#### Records for this task ####

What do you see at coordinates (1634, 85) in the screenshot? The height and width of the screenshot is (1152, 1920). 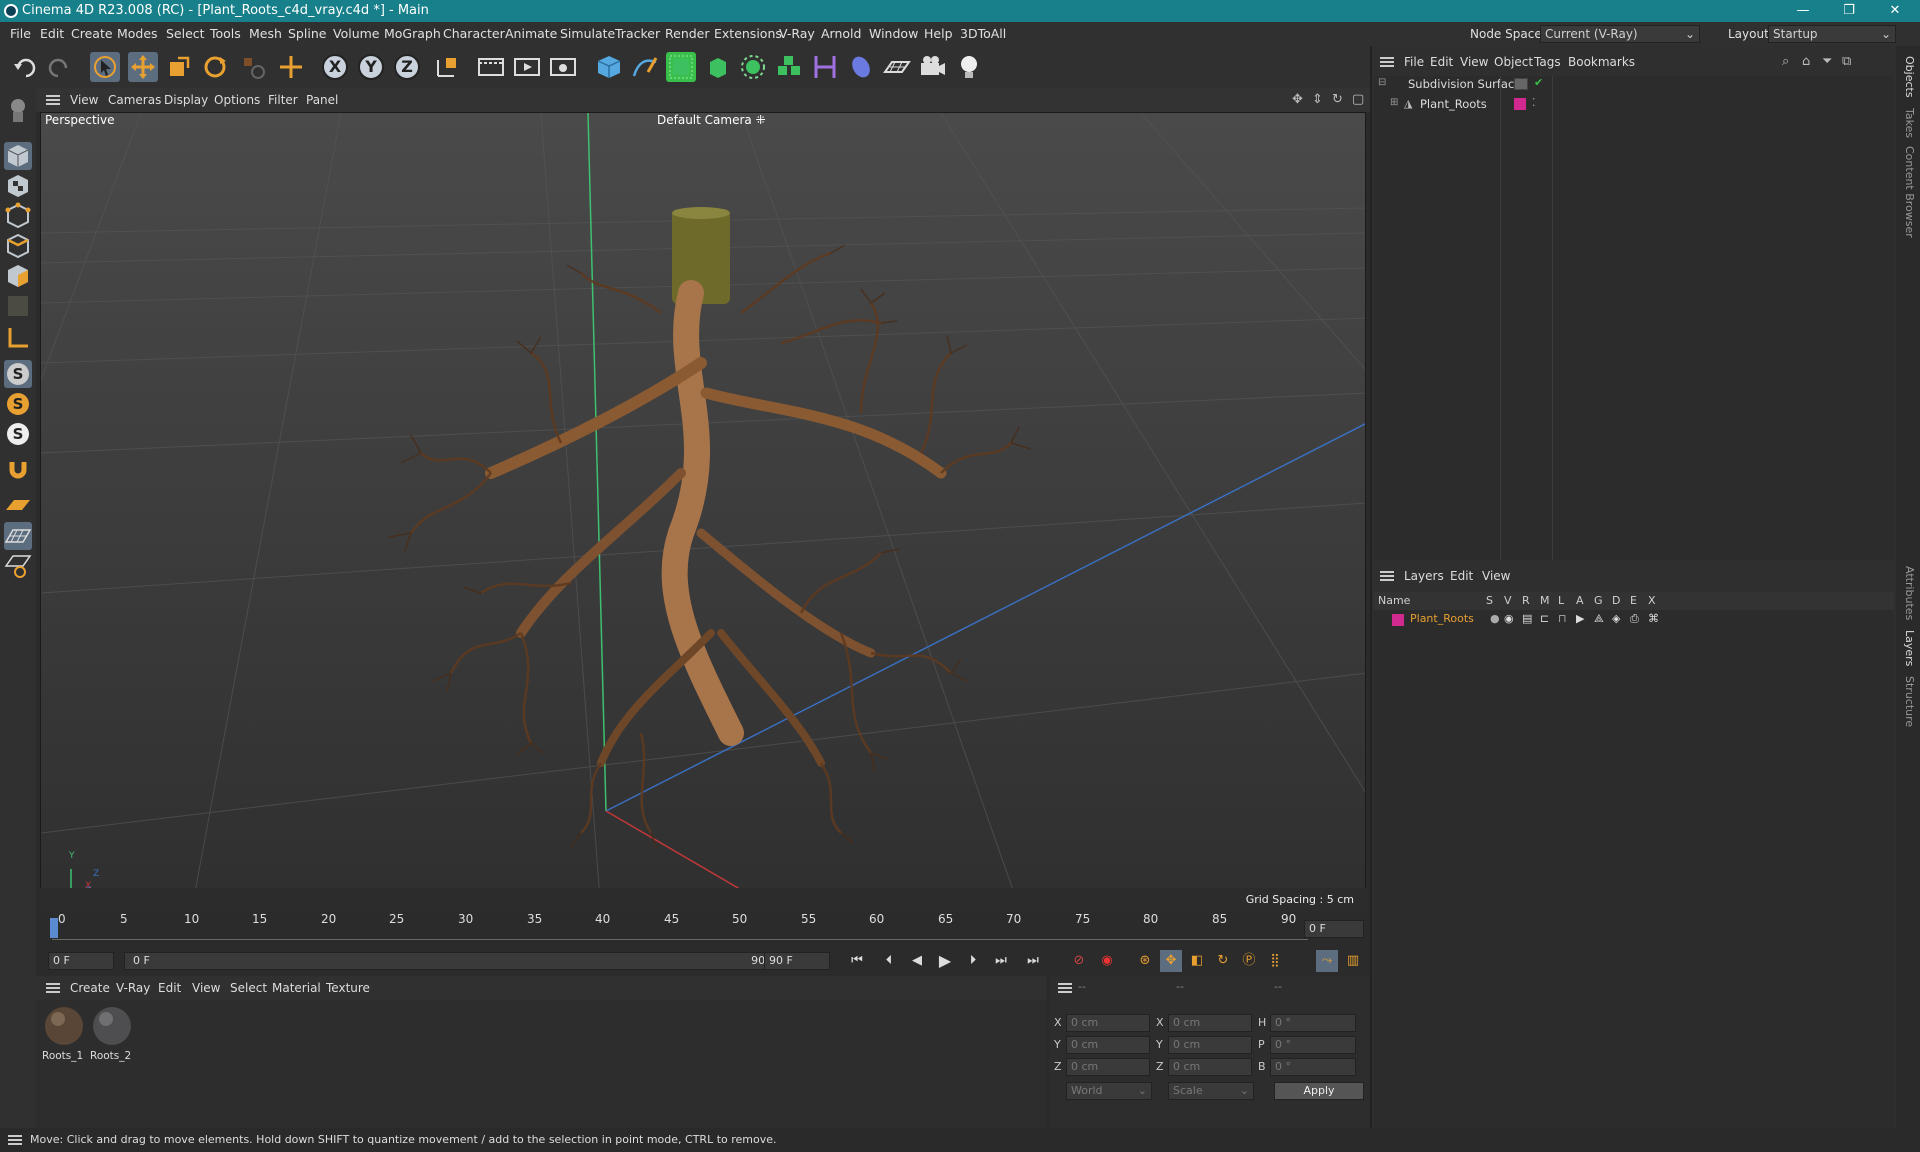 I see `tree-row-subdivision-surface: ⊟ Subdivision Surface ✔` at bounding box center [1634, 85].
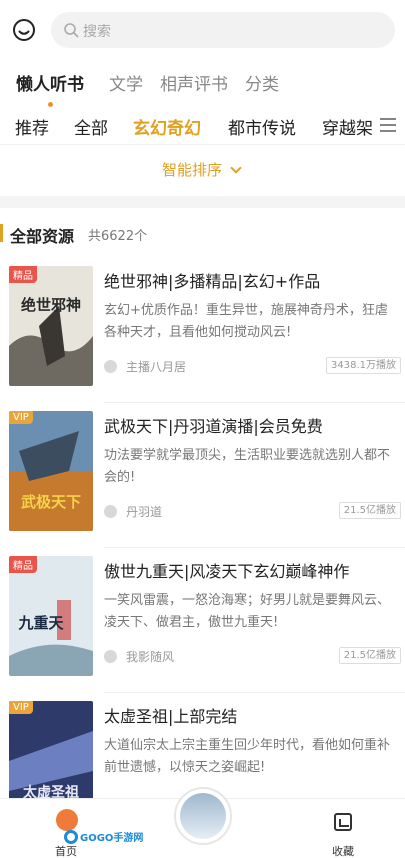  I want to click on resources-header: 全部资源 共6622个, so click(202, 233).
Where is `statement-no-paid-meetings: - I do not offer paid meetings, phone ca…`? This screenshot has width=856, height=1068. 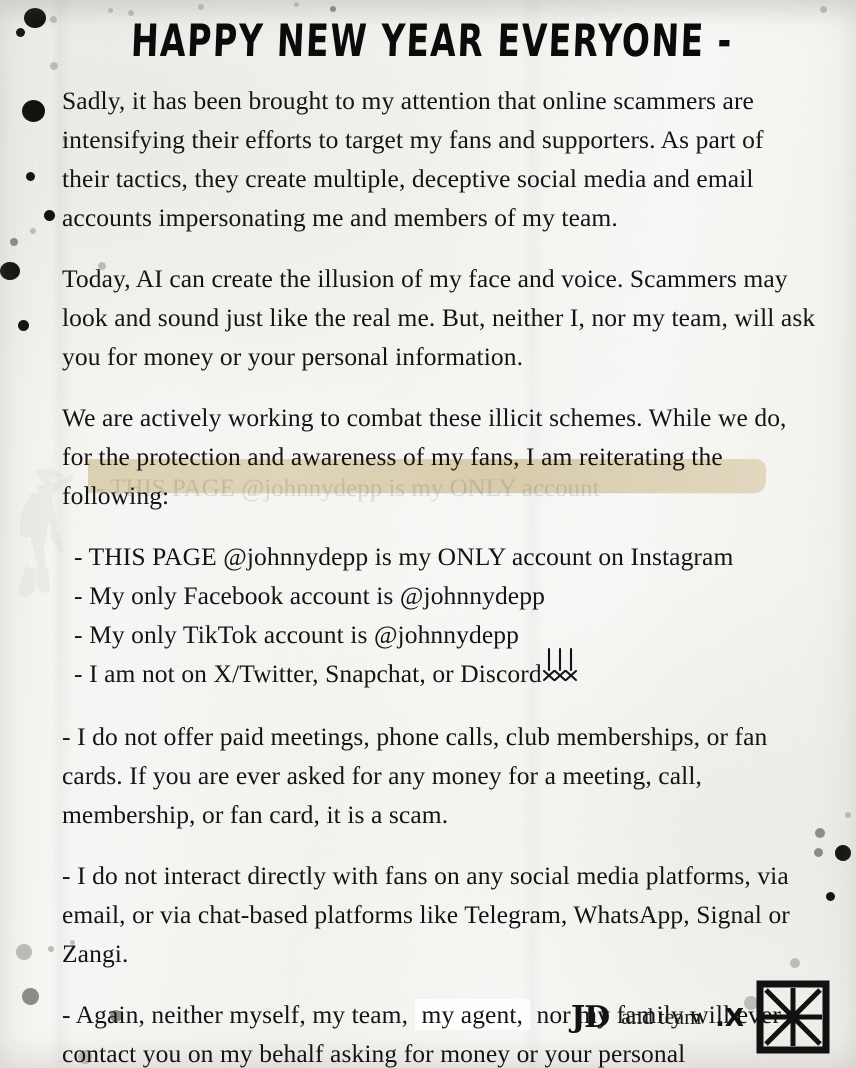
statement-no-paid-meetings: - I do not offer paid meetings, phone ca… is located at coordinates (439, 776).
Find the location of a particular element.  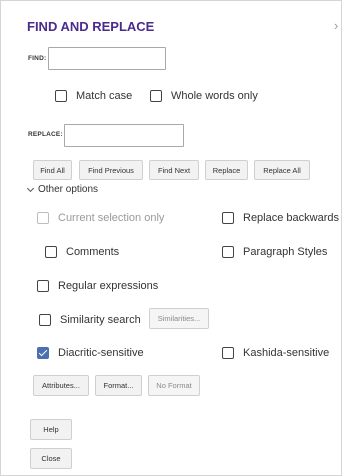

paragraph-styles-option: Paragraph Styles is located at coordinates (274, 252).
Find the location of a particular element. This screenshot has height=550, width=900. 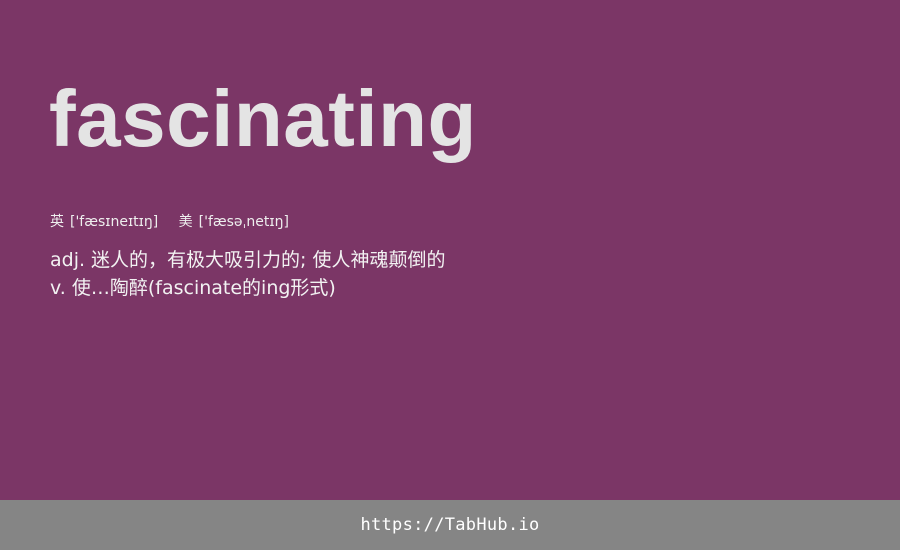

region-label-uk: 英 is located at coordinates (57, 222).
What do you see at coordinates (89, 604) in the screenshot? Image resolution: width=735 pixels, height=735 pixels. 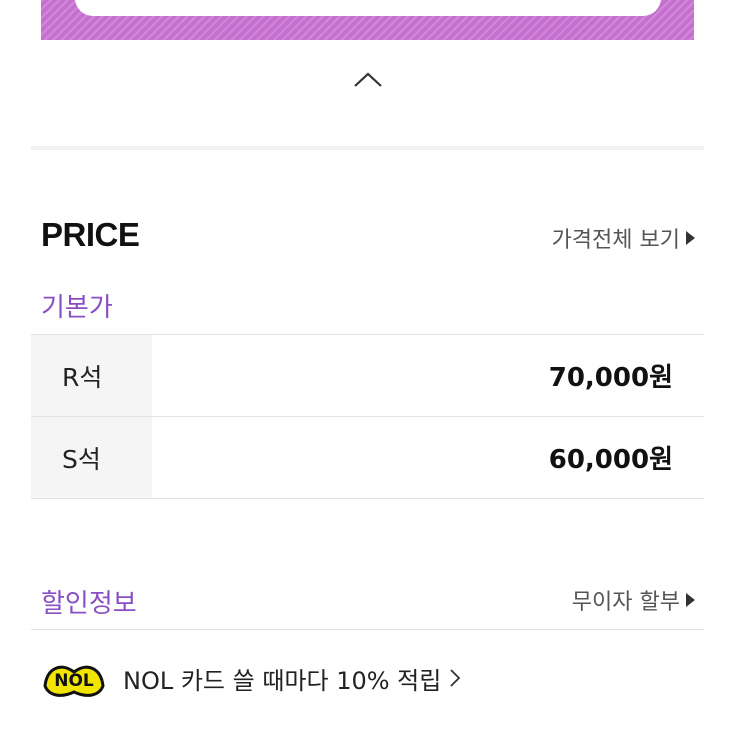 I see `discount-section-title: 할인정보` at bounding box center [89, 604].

####

The problem =>
Starting with the line with "has width=856, height=1068." and going on through the line with "coordinates (439, 776).", give those lines of the data as a Markdown table with the columns Row and Line, leaving out blank lines and pictures. Include only those lines.

Your solution =>
| Row | Line |
|---|---|
| 1 | Where is `statement-no-paid-meetings: - I do not offer paid meetings, phone ca…`? This screenshot has width=856, height=1068.  |
| 2 | statement-no-paid-meetings: - I do not offer paid meetings, phone ca… is located at coordinates (439, 776). |